Dem ist aber nicht so. Im deutschsprachigen Raum gibt es abgesehen vom vorliegenden Buch kaum Ansätze zu einer solchen einheitsstiftenden Beziehungspsychologie. Im angloamerikanischen Raum existieren zwar Versuche, „(inter)personal relationships“ zum Gegenstand einer interdisziplinären Forschung zu machen, an der sich vor allem Psychologen und Kommunikationswissenschaftler beteiligen (vgl. z. B. die Zeitschriften Journal of Social and Personal Relationships und Personal Relationships und die Übersichten von Berscheid & Regan, 2005, und Vangelisti & Perlman, 2006). Aber eine methodologisch und methodisch einheitliche Disziplin – so einheitlich wie z. B. die Persönlichkeitspsychologie – ist dabei noch nicht entstanden.

Drei Faktoren scheinen die Entwicklung einer Beziehungspsychologie zu erschweren. Erstens ist die Psychologie traditionell individuumzentriert; Beziehungen betreffen aber immer zwei Menschen, also eine Dyade. Das führt zu methodologischen, methodischen und auch forschungspraktischen Schwierigkeiten, die wohl dafür mitverantwortlich sind, dass Beziehungen von der Sozialpsychologie zugunsten individuumzentrierter Forschung zu sozialer Kognition relativ vernachlässigt werden (was immer wieder zu der Frage führt, wie sozial eigentlich die Sozialpsychologie oder die soziale Kognitionsforschung ist). Zweitens ist die umfangreiche sozialpsychologische Forschung zu sozialem Verhalten und sozialen Interaktionen nur mittelbar relevant, weil Beziehungen im Gegensatz zu den situativ fluktuierenden Interaktionen zeitlich eher stabil sind und damit Besonderheiten aufweisen, die der traditionellen Interaktionsforschung entgehen. Und drittens erscheint das Gebiet der Beziehungen auf den ersten Blick äußerst unübersichtlich wegen der enormen Unterschiede zwischen den verschiedenen Beziehungstypen.
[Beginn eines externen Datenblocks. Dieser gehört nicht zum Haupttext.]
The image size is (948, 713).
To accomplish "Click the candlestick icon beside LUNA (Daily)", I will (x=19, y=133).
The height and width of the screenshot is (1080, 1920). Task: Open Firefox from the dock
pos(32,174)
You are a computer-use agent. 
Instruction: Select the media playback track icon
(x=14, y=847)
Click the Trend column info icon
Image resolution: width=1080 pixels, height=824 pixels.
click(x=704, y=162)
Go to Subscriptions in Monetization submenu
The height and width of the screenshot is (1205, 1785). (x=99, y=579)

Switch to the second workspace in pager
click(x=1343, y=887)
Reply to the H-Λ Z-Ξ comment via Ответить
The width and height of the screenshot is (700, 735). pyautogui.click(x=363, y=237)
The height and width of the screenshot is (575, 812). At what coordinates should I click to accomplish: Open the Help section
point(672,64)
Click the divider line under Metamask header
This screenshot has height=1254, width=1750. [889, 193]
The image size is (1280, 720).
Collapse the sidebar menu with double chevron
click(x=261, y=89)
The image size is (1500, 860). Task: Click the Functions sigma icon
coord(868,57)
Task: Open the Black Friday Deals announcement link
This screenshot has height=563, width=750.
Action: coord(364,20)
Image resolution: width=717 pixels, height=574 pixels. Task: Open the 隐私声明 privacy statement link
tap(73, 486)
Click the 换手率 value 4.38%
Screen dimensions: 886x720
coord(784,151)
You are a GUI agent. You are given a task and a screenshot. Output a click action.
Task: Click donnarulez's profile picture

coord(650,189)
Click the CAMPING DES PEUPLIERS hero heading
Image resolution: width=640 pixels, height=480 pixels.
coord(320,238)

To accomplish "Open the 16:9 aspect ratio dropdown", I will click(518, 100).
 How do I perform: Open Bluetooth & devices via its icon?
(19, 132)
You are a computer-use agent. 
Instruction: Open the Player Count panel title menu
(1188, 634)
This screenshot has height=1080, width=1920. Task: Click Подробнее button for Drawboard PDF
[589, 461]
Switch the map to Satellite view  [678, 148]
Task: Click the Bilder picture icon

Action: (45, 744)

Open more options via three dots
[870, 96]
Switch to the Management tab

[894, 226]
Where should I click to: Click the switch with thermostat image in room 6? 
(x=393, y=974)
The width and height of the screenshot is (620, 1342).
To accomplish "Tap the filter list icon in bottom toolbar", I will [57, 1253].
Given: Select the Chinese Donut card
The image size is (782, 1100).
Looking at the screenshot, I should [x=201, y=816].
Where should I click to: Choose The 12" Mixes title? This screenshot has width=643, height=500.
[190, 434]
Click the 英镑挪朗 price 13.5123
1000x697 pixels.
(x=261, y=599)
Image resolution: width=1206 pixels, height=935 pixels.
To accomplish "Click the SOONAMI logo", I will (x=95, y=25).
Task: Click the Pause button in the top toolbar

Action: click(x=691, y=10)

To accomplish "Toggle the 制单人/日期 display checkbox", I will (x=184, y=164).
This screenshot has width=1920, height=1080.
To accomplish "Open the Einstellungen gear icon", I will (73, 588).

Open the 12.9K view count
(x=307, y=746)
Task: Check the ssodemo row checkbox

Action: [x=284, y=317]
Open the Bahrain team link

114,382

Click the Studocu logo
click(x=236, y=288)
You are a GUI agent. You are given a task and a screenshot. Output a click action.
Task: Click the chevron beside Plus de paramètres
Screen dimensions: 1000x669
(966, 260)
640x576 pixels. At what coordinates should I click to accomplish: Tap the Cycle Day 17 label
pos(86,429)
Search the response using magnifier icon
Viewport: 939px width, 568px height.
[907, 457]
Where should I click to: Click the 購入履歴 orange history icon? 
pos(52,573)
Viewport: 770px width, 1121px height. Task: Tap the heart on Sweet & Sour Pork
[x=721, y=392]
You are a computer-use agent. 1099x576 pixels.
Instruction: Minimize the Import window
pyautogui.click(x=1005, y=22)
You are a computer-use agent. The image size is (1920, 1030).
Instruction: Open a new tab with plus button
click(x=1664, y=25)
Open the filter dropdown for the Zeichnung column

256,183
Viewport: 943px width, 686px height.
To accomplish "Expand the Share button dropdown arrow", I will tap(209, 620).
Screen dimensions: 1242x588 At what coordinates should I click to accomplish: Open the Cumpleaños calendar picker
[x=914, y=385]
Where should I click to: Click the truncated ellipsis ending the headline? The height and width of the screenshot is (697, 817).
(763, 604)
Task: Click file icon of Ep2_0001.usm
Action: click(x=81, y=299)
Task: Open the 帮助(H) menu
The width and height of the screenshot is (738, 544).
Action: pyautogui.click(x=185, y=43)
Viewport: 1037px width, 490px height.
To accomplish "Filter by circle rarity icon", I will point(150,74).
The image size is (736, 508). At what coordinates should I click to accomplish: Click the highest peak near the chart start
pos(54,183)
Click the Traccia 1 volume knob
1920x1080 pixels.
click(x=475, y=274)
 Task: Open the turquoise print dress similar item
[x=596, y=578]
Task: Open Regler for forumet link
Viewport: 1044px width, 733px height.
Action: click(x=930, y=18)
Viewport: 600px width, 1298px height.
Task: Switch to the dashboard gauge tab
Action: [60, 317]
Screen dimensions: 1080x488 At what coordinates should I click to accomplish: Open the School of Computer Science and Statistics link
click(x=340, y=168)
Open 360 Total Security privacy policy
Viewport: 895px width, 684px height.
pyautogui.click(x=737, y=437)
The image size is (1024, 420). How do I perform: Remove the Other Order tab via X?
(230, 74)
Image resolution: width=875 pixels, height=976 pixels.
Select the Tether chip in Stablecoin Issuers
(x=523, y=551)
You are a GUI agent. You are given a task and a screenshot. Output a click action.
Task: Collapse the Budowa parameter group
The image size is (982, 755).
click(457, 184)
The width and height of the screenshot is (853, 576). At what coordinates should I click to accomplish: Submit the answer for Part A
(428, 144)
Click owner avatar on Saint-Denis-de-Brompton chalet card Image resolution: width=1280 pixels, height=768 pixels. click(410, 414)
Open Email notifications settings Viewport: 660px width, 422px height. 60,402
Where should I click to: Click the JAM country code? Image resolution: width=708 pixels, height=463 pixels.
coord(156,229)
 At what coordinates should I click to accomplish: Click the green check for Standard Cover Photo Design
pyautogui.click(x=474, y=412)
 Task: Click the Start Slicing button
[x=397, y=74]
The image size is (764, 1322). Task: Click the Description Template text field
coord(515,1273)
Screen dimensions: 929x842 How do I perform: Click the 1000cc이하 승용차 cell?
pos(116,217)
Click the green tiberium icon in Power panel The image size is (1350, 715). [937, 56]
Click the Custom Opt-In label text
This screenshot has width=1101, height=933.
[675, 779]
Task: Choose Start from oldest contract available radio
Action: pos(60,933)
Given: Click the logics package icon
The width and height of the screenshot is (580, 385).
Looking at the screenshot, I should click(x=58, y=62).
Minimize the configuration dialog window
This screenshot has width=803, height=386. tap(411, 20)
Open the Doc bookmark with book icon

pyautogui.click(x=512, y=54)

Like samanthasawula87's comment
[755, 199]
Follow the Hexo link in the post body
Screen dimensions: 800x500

Dass diese Beziehungstypen dennoch viele Gemeinsamkeiten haben, die einen übergeordneten Begriff der Beziehung rechtfertigen, ist eine historisch neue Erkenntnis der Alltagspsychologie – so neu, dass der Begriff der Beziehung und der Bezugsperson in den 1970er-Jahren Anlass für Karikaturen war (vgl. Abbildung 1-1).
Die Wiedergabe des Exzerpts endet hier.